A Prefeitura de Juiz de Fora (PJF) encaminhou à Câmara Municipal, nos últimos dias, dois projetos de lei que preveem reajuste salarial para servidores públicos municipais, incluindo profissionais da educação. As propostas, enviadas pela prefeita Margarida Salomão, estabelecem correção de 5,40% nos vencimentos e apresentam alterações em benefícios e adicionais, com o objetivo de recompor perdas inflacionárias e promover ganhos reais para parte das categorias.
De acordo com o Executivo, o índice geral de 5,40% incorpora 4,26% referentes à reposição da inflação acumulada, além de 1,14% de aumento real. A medida abrange servidores ativos e inativos e também contempla categorias específicas, como médicos, que terão reajuste de 5%.
No caso do magistério municipal, o percentual de 5,40% será aplicado ao salário base de professores e demais cargos da educação básica. Além disso, o pacote prevê o pagamento de um abono anual no valor de R$ 495, extensivo também a profissionais aposentados, e a concessão de uma ajuda de custo que pode chegar a R$ 1 mil por ano. Professores contratados com formação superior terão ainda um acréscimo mensal de R$ 350.
Outro ponto apresentado nos projetos é o pagamento retroativo do reajuste, que será feito de forma parcelada entre os meses de abril, maio e junho, caso as propostas sejam aprovadas pelo Legislativo.
Projetos incluem mudanças em benefícios e criação de adicionais
As propostas também tratam da atualização do vale-alimentação, que passa a ter valores diferenciados conforme a faixa salarial. Servidores com remuneração de até R$ 5.293,91 terão direito a R$ 600 mensais, enquanto aqueles com vencimentos acima desse valor receberão R$ 300.

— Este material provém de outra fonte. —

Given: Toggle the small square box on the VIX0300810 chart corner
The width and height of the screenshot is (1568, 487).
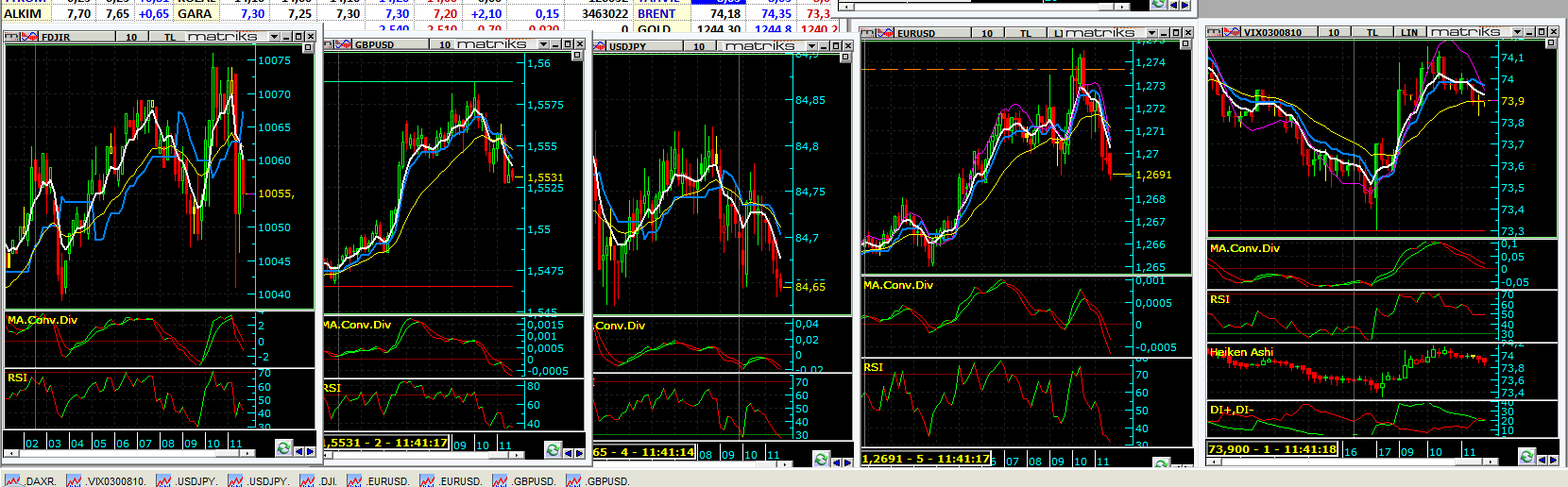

Além dos reajustes diretos, os textos encaminhados à Câmara preveem a criação de novas gratificações e adicionais voltados a áreas específicas da administração pública, como obras, fiscalização e defesa civil. Também está prevista a instituição de bônus vinculados à produtividade e ao desempenho, além de compensações para atividades consideradas de risco ou que envolvam funções técnicas específicas.
Os projetos agora seguem para análise das comissões da Câmara Municipal antes de serem levados à votação em plenário. Até o momento, não há definição sobre o prazo para conclusão da tramitação.